Comment trois expats se sont mis à fabriquer de la bière au Nigeria

Photo David Iloba/Pexels/CC

Un Anglais, un Irlandais et un Écossais entrent dans un bar. L’histoire pourrait commencer comme une blague, note The Times, à Londres. Pourtant, Andrew Seward, 36 ans, James Turley, 35 ans, et Kevin Conroy, 37 ans, sont les très sérieux fondateurs et propriétaires d’une marque de bière qu’ils ont lancée en 2017 au Nigeria. Un vrai pari pour ces expatriés, dans un pays réputé pour sa corruption et sa lourdeur administrative et où les grandes marques de bière se disputaient déjà les parts du marché. Leur marque s’appelle “Bature Brewery” – le mot haoussa bature signifie “personne blanche”, précise le quotidien britannique –, tandis qu’une de leurs bières a été baptisée “Black Gold” (“Or noir”), en référence au pétrole dont le Nigeria tire des revenus considérables, et une autre “Nepa” pour “Naija [Nigeria] Electric Pale Ale”, un clin d’œil à l’ancienne et très décriée compagnie d’électricité Nepa (National Electric Power Authority).

“Il existe des solutions à tous les problèmes”, explique Conroy au Times. Par exemple, “l’agrandissement de leur brasserie en plein air, à Lagos, a dû être reporté cette année car une tonne de meubles est restée coincée dans le port de la ville pendant des mois”. Les trois associés ont également dû transporter clandestinement des sacs de malt de 25 kilos dans leurs valises avant de trouver une astuce pour pouvoir les faire livrer par Amazon.

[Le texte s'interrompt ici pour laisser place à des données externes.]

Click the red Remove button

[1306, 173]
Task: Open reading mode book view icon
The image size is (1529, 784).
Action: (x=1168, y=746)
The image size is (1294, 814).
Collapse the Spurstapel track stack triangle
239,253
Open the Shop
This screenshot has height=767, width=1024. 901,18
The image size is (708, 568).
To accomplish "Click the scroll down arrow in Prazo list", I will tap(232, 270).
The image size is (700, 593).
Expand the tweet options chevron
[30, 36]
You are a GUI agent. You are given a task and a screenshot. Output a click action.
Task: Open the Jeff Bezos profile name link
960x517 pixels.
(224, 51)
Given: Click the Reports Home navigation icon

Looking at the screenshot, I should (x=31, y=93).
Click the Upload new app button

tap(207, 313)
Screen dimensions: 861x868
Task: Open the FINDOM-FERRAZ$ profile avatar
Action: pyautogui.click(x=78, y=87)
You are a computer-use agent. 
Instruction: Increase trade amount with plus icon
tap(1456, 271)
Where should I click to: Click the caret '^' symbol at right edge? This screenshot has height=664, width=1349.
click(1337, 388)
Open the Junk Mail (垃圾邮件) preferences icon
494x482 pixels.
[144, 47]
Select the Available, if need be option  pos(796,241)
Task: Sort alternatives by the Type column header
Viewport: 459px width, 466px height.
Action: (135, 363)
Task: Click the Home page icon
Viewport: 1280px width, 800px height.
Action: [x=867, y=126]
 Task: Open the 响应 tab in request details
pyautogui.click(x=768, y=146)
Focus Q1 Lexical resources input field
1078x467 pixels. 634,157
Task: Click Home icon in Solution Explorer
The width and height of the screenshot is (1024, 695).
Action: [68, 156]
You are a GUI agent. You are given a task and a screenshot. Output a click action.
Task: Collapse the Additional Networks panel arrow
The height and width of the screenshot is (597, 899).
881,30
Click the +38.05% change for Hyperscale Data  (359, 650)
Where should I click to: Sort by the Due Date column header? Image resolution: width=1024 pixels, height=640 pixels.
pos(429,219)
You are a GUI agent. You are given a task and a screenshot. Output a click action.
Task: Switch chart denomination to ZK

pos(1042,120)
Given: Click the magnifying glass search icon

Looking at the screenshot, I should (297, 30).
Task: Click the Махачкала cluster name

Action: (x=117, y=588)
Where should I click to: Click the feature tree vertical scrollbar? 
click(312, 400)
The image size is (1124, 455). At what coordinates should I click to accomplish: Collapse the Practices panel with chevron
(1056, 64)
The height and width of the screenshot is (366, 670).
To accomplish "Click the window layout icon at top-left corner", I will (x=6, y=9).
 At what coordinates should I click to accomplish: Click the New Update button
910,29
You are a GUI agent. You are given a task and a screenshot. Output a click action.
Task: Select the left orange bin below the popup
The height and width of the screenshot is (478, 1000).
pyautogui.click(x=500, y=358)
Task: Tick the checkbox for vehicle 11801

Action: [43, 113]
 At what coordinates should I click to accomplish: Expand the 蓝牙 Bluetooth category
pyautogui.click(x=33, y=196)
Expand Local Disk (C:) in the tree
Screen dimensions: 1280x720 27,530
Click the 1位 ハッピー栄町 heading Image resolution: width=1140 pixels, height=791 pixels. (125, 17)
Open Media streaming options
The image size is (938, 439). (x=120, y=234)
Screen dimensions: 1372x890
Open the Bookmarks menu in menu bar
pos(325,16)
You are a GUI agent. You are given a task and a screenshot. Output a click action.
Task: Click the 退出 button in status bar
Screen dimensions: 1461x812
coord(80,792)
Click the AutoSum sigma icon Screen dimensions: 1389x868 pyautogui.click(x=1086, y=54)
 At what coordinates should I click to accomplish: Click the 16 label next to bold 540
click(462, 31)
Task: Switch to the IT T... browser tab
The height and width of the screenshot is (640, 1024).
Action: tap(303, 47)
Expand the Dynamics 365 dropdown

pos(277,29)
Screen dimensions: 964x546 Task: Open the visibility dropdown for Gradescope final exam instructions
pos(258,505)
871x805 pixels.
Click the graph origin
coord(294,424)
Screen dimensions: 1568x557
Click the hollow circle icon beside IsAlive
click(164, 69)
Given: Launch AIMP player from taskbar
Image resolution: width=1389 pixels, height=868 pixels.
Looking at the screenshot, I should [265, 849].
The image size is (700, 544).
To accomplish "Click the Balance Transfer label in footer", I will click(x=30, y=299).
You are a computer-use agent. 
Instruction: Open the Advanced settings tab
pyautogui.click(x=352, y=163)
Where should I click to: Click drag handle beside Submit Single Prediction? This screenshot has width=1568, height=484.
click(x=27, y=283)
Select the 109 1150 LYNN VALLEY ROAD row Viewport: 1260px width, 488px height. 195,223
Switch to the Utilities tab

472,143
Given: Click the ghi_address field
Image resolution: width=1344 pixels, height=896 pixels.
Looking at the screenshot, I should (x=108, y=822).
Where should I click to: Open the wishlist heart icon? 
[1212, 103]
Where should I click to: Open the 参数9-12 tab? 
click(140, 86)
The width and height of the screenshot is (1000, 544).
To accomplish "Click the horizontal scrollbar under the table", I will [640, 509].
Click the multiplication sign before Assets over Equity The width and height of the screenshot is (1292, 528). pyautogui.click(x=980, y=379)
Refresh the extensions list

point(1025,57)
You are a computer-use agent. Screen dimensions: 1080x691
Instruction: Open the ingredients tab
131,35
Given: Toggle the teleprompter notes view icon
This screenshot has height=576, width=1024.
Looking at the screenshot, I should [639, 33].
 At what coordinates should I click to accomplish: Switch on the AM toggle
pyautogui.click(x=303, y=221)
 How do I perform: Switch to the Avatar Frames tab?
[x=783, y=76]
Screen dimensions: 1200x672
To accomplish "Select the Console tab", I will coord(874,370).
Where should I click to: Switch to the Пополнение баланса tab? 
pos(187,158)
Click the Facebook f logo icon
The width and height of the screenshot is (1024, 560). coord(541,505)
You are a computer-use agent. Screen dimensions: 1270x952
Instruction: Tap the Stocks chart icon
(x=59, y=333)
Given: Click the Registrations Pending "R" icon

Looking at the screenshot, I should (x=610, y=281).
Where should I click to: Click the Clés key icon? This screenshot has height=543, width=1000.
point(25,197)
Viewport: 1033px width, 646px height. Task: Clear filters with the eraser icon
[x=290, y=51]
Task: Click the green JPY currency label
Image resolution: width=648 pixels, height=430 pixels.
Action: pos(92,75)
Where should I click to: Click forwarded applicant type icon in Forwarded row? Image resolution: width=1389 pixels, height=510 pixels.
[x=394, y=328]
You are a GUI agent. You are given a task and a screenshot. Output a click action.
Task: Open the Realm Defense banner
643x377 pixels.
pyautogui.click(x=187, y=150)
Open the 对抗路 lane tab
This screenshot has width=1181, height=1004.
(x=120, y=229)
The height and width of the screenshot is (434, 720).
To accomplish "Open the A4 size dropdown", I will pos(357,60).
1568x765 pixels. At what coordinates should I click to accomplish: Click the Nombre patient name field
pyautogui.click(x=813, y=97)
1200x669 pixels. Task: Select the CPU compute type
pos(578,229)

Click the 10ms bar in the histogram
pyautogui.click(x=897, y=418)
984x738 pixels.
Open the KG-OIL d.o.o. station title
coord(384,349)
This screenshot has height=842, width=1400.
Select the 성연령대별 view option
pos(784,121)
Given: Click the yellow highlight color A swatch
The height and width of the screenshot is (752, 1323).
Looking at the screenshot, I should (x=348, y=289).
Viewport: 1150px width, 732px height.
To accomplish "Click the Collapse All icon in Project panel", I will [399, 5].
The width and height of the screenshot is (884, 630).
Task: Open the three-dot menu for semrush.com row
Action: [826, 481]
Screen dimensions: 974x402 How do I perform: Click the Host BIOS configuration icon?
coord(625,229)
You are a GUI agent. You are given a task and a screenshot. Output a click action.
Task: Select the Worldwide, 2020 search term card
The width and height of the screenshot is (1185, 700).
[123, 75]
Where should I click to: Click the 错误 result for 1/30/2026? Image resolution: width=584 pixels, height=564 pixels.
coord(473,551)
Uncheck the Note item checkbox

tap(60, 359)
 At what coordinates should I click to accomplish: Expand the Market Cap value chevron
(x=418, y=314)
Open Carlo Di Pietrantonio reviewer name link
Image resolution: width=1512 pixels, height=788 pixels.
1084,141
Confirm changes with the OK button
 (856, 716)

Quant à la corruption, il n’y a qu’une solution : payer, beaucoup et souvent. Le fait d’avoir embauché un directeur nigérian – “un prince yoruba”, précise The Times –, ouvre également des portes.

Aujourd’hui, les trois Britanniques emploient 50 salariés, presque tous nigérians, et ils sont sur le point de lever des fonds, avec une valorisation de leur entreprise à près de 10 millions de dollars. “Leur objectif ultime est de s’étendre dans les pays voisins et de prendre 1 % du marché de la bière, évalué à 6,5 milliards de dollars au Nigeria. Un marché en plein essor et qui, comme dans le reste de l’Afrique, a augmenté d’environ 10 % chaque année en deux décennies”, s’enthousiasme The Times.